Researchers say the new towers could generate
five megawatts of power, compared with a typical
200-foot steel tower’s 1.5-megawatt cap. Such a
breakthrough could make wind generation — now an
interesting but costly sideshow — a major player in
the alternative energy field.
The composite, the fruit of seven years of
research by BYU professor David Jensen and his
civil engineering students, is 91 percent lighter than
steel and 76 percent lighter than aluminum.
Pyramatrix owes its strength to its
carbon-fiberglass filaments and geometry, with the
composite weaved into a variety of hollow lattices of
reinforcing pyramids.
Dramatically lower costs of transportation and
installation purportedly make the lightweight
material a construction godsend. Tracy Livingston,
PSI chief technology officer, said it would cost more
than $3 million to erect a 500-foot-plus tower of
tubular steel, a structure topping 1 million pounds.

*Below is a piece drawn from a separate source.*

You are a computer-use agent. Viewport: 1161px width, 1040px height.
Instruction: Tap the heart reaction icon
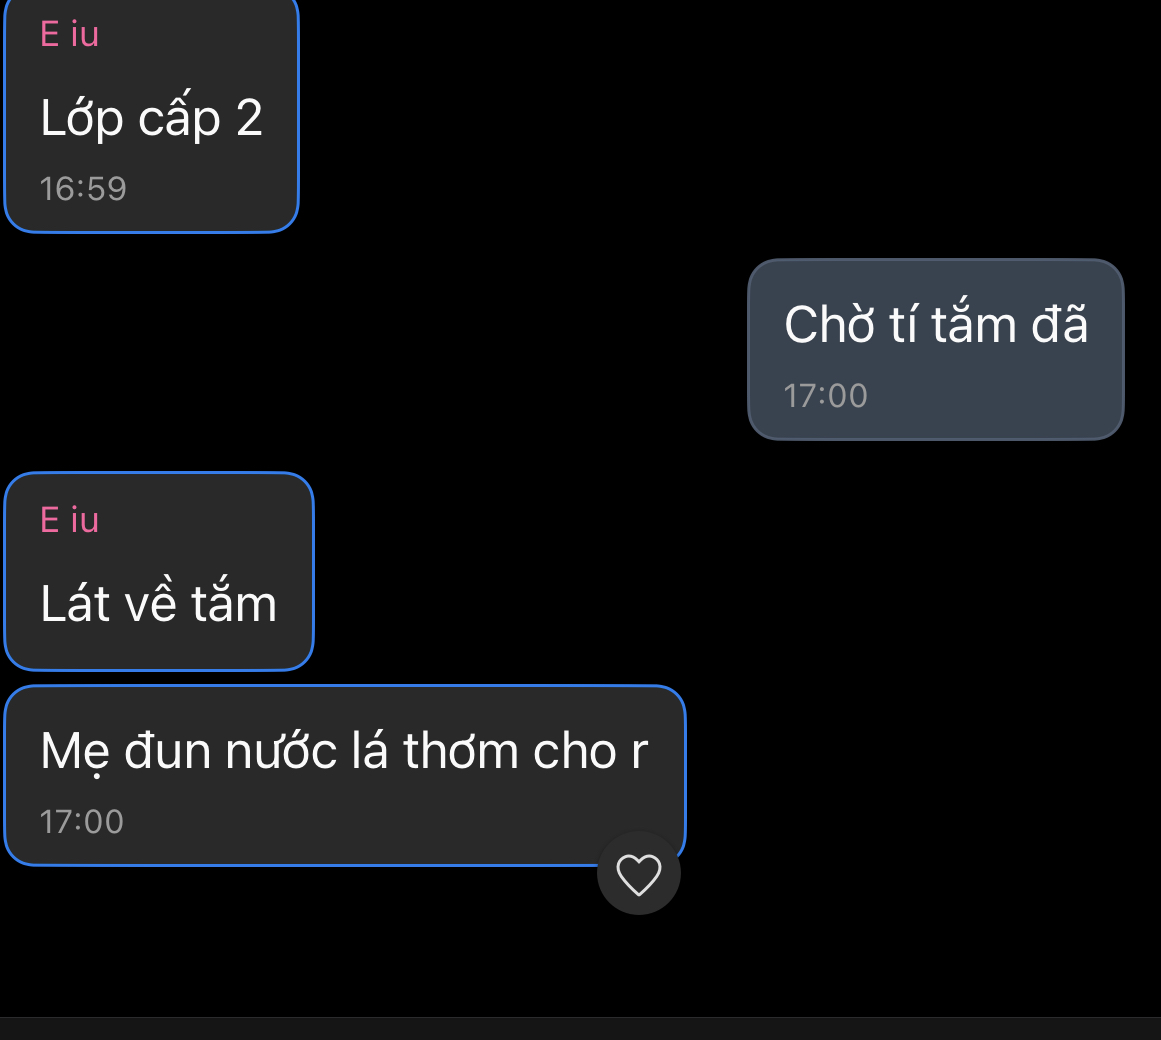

A Pyramatrix tower of roughly the same height
would weigh in at 30,000 pounds. Resulting savings
in manufacture, transport and assembly alone could
exceed 50 percent, compared with steel.
"The energy cost from large wind turbines using
Pyramatrix technology approaches that from
environmentally dirty nonrenewable coal-fired power
plants," Livingston said.
Initially, the DOE grant only seeks Pyramatrix
designs matching the 1.5-megawatt output of
existing steel towers. Even at the smaller heights,
studies by the National Renewable Energy
Laboratory and the Wind Partnerships for Advanced
Component Technology project forecast cost
savings of 37 percent.
Once it has proven itself at standard wind turbine
heights, the company envisions towers stretching
the length of two football fields.
Potential uses for the composite include
buildings, bridges, highways, sports gear,
recreational vehicles and spacecraft and
extraterrestrial habitats for interplanetary colonists.
NASA is eyeing the composite for use in a "solar
sail," which would propel a spacecraft through the
cosmos by harnessing solar flux. Pyramatrix
appears to answer the need for a very lightweight
material to frame the sail as it is deployed.